Opinion

Bulk Sales Don’t Loom So Large

WE’RE HEARING...bulk sales of REO might not be a panacea for unburdening the industry’s huge foreclosed backlog after all.

Since Fannie Mae and Freddie Mac unveiled pilot projects to sell REO to investors in bulk last year, there has been little talk about new bulk sales. Spokespeople for both agencies had little to say about the program, referring me to limited data on their websites.

In a speech to Realtors last November, Fannie Mae CEO Tim Mayopoulis said the company’s three pilot sales of REO in bulk had accounted for only 2,000 properties. Fannie Mae’s total REO sales through the first nine months of last year exceeded 140,000 properties, he said.

Daren Blomquist, a vice president at RealtyTrac, told me he’s heard little talk recently about the pilot bulk REO sales effort in recent months.

“It seems the trend has kind of fizzled,” he said. “There is much less concern about the shadow inventory ‘bogeyman’ than there was in the past,” he said.

That probably reflects an improving market for banks and institutions that still need to unload a large inventory of REO.

RealtyTrac data show that the price of foreclosed homes sold in the third quarter of 2012 was up 7% from a year earlier, for an average sale price of $162,000. The number of days it took banks to sell REO also decreased slightly from the year-earlier period.

That increase in the average sales price came despite a 19% increase in the number of REO sales during the quarter, bringing the total to 95,000 sales.

“That tells me this is actually a good market for the banks to sell REO in, which may be another reason they are more aggressively selling them now,” Blomquist said.

In addition to an improving home sales market, the settlement of litigation involving foreclosure practices by major servicers also is giving lenders more confidence that they can go ahead and sell their inventory.

Banks are also resolving loan defaults further “upstream” in the loss mitigation process, with more banks and troubled borrowers turning to short sales.
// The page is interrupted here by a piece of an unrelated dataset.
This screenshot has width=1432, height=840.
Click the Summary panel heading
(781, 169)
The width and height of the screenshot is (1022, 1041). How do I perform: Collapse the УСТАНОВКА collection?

In the third quarter of last year, preforeclosure sales exceeded the number of REO sales, reversing a trend in recent years.

Blomquist is also seeing an increase in the bulk sale of nonperforming mortgages. Wall Street and hedge fund money is fueling demand for bulk purchases of nonperforming loans.

“Those buyers of the notes, because they bought at a discount, are able to offer the homeowners a generous modification with a lower mortgage payment.”

The increasing number of short sales and the sales of troubled loan portfolios is helping to diffuse the shadow inventory “time bomb” that has haunted the industry, Blomquist said. Many had feared that as more delayed foreclosures turned into bank owned homes, a surge in REO sales would continue to dampen the housing recovery.

Still, there are cases where bulk sales make sense and may continue to help the financial sector lighten its REO load, which remains heavy. RealtyTrac estimates that the industry still has some 605,000 bank-owned homes to sell.

Older homes in poor condition that are already rented out to tenants make good candidates for a bulk sale program, he said. Most bulk buyers are looking to build a rental inventory, at least in the near term.

“Those are the type of properties your average buyer is probably not going to be as interested in purchasing,” Blomquist said.

Also, publicly financed “land banks” have been formed in cities such as Chicago, Cleveland and Detroit to buy distressed properties in bulk. In some cases, the homes are demolished. In other cases, they are renovated and become rental properties or urban homesteads. Typically, these homes are in such sorry shape that they are virtually donated to the land banks.

Ted Cornwell has covered the mortgage markets since 1990. He is a former editor of both Mortgage Servicing News and Mortgage Technology.